From these assumptions, the governing equations for the bound ( $m_{b}$ ) and free ( $m_{f}$ ) motor concentrations are shown in Figure 2C. They involve binding and unbinding terms, as well as a separate flux divergence term for each population. Solving these equations at steady state, we arrive at an equation for the total local concentration of motors defined as $m_{tot} (r) = m_{b} (r) + m_{f} (r)$ . The derivation of this result can be found in SI section ‘Model formulation’. As seen in the equation for $m_{tot} (r)$ (Figure 2C), knowing the microtubule distribution $ρ_{_{MT}} (r)$ along with two effective microscopic parameters, namely, the effective dissociation constant $K_{d} = k_{off} / k_{on}$ and the length scale $λ_{0} = D / v$ , we can obtain the motor distribution up to a multiplicative constant ( $C$ in the equation). Note that in the special case where the motors do not move ( $v \to 0$ or $λ_{0} \to \infty$ ), the exponential term becomes 1 and an equilibrium relation between the motor and microtubule distributions dependent only on $K_{d}$ is recovered, as we would expect for an equilibrium system.

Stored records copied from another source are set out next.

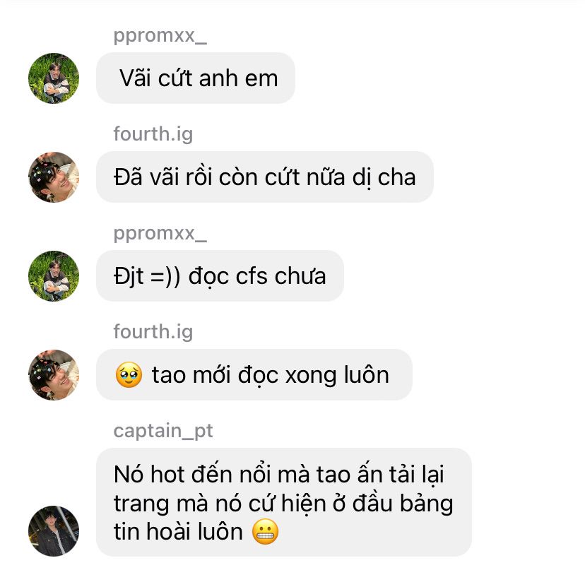Select the "tao mới đọc xong luôn" bubble
This screenshot has height=570, width=585.
pos(254,375)
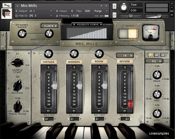Toggle the Reverb on/off switch
Image resolution: width=175 pixels, height=139 pixels.
coord(125,119)
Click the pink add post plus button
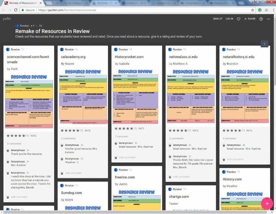 (x=267, y=203)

To test this model, we extract the average radial distributions of microtubule and motor concentrations for each aster. Then, using the microtubule profile as an input, we fit our model to the motor data and infer the effective parameters $K_{d}$ and $λ_{0}$ (see SI sections ‘Extraction of concentration profiles from raw images’ and ‘Model fitting’ for details). A demonstration of this procedure on an example Kif11 aster is shown in Figure 2D where a good fit to the average motor data can be observed. As a validation of our inference method, we additionally extract the radial concentration profiles inside separate wedges of the aster and show that they can be accurately captured by only choosing an appropriate multiplicative constant $C$ for each wedge, while keeping the pair $(K_{d}, λ_{0})$ inferred from average profile fixed. Fits to 5 out of 16 different wedge profiles are shown in Figure 2D for clarity. The fitting error for other asters is similarly low (Figure 2E, see Figure 2—figure supplement 1 for the collection of fitted profiles).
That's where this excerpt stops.